_WRITTEN INSTRUCTION_: Reproduce all of the items below, substituting "Goal" for every occurrence of "Instruction" and leaving everything else unchanged.
━━━━
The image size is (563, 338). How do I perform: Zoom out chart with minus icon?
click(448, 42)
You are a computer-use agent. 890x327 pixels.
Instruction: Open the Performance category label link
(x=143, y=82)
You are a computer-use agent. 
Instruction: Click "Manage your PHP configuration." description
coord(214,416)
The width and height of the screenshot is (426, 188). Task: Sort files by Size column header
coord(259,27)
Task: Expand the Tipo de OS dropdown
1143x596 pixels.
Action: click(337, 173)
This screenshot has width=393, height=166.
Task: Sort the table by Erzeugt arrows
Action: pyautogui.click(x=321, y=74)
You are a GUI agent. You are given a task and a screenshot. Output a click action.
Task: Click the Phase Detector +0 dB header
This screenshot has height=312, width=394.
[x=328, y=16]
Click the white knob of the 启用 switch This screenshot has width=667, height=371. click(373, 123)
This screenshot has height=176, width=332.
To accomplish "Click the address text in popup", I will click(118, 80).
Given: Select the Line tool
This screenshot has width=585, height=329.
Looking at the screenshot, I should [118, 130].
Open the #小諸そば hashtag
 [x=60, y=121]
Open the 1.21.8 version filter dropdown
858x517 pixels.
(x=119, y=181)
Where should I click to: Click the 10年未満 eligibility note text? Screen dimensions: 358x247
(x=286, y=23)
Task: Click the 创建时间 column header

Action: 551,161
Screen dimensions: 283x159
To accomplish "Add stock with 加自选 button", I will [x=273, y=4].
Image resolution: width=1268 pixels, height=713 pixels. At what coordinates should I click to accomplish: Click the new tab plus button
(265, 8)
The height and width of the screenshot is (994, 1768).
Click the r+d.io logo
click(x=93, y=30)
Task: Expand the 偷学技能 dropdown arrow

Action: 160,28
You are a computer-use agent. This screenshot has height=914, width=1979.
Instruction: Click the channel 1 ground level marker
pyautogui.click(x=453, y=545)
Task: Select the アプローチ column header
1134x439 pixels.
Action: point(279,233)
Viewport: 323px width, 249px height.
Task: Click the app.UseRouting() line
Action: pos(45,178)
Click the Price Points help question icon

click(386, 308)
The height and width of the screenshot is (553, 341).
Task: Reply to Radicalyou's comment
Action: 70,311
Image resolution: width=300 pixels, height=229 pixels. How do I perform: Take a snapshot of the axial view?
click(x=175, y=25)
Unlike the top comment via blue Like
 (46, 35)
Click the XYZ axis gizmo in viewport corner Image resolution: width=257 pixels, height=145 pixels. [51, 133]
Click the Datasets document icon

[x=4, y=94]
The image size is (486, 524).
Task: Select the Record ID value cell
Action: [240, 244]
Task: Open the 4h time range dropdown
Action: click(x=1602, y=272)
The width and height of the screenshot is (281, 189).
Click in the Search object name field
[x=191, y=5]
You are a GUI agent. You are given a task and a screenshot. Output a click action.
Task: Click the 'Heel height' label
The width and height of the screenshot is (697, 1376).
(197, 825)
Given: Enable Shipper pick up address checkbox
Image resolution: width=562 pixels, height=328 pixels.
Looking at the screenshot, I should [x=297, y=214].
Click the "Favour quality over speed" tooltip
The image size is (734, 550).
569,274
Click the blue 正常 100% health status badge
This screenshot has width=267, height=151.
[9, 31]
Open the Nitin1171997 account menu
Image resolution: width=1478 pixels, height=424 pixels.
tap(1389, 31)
━━━━
_ANSWER IN FULL_:
The image size is (563, 338). How do I perform: Zoom out chart with minus icon?
click(448, 42)
You are a computer-use agent. 890x327 pixels.
Goal: Open the Performance category label link
(x=143, y=82)
You are a computer-use agent. 
Goal: Click "Manage your PHP configuration." description
coord(214,416)
The width and height of the screenshot is (426, 188). Task: Sort files by Size column header
coord(259,27)
Task: Expand the Tipo de OS dropdown
1143x596 pixels.
Action: click(337, 173)
This screenshot has width=393, height=166.
Task: Sort the table by Erzeugt arrows
Action: pyautogui.click(x=321, y=74)
You are a GUI agent. You are given a task and a screenshot. Output a click action.
Task: Click the Phase Detector +0 dB header
This screenshot has height=312, width=394.
[x=328, y=16]
Click the white knob of the 启用 switch This screenshot has width=667, height=371. click(373, 123)
This screenshot has height=176, width=332.
To accomplish "Click the address text in popup", I will click(118, 80).
Given: Select the Line tool
This screenshot has width=585, height=329.
Looking at the screenshot, I should [118, 130].
Open the #小諸そば hashtag
 [x=60, y=121]
Open the 1.21.8 version filter dropdown
858x517 pixels.
(x=119, y=181)
Where should I click to: Click the 10年未満 eligibility note text? Screen dimensions: 358x247
(x=286, y=23)
Task: Click the 创建时间 column header

Action: 551,161
Screen dimensions: 283x159
To accomplish "Add stock with 加自选 button", I will [x=273, y=4].
Image resolution: width=1268 pixels, height=713 pixels. At what coordinates should I click to accomplish: Click the new tab plus button
(265, 8)
The height and width of the screenshot is (994, 1768).
Click the r+d.io logo
click(x=93, y=30)
Task: Expand the 偷学技能 dropdown arrow

Action: 160,28
You are a computer-use agent. This screenshot has height=914, width=1979.
Goal: Click the channel 1 ground level marker
pyautogui.click(x=453, y=545)
Task: Select the アプローチ column header
1134x439 pixels.
Action: point(279,233)
Viewport: 323px width, 249px height.
Task: Click the app.UseRouting() line
Action: pos(45,178)
Click the Price Points help question icon

click(386, 308)
The height and width of the screenshot is (553, 341).
Task: Reply to Radicalyou's comment
Action: 70,311
Image resolution: width=300 pixels, height=229 pixels. How do I perform: Take a snapshot of the axial view?
click(x=175, y=25)
Unlike the top comment via blue Like
 (46, 35)
Click the XYZ axis gizmo in viewport corner Image resolution: width=257 pixels, height=145 pixels. [51, 133]
Click the Datasets document icon

[x=4, y=94]
The image size is (486, 524).
Task: Select the Record ID value cell
Action: [240, 244]
Task: Open the 4h time range dropdown
Action: click(x=1602, y=272)
The width and height of the screenshot is (281, 189).
Click in the Search object name field
[x=191, y=5]
You are a GUI agent. You are given a task and a screenshot. Output a click action.
Task: Click the 'Heel height' label
The width and height of the screenshot is (697, 1376).
(197, 825)
Given: Enable Shipper pick up address checkbox
Image resolution: width=562 pixels, height=328 pixels.
Looking at the screenshot, I should [x=297, y=214].
Click the "Favour quality over speed" tooltip
The image size is (734, 550).
569,274
Click the blue 正常 100% health status badge
This screenshot has width=267, height=151.
[9, 31]
Open the Nitin1171997 account menu
Image resolution: width=1478 pixels, height=424 pixels.
tap(1389, 31)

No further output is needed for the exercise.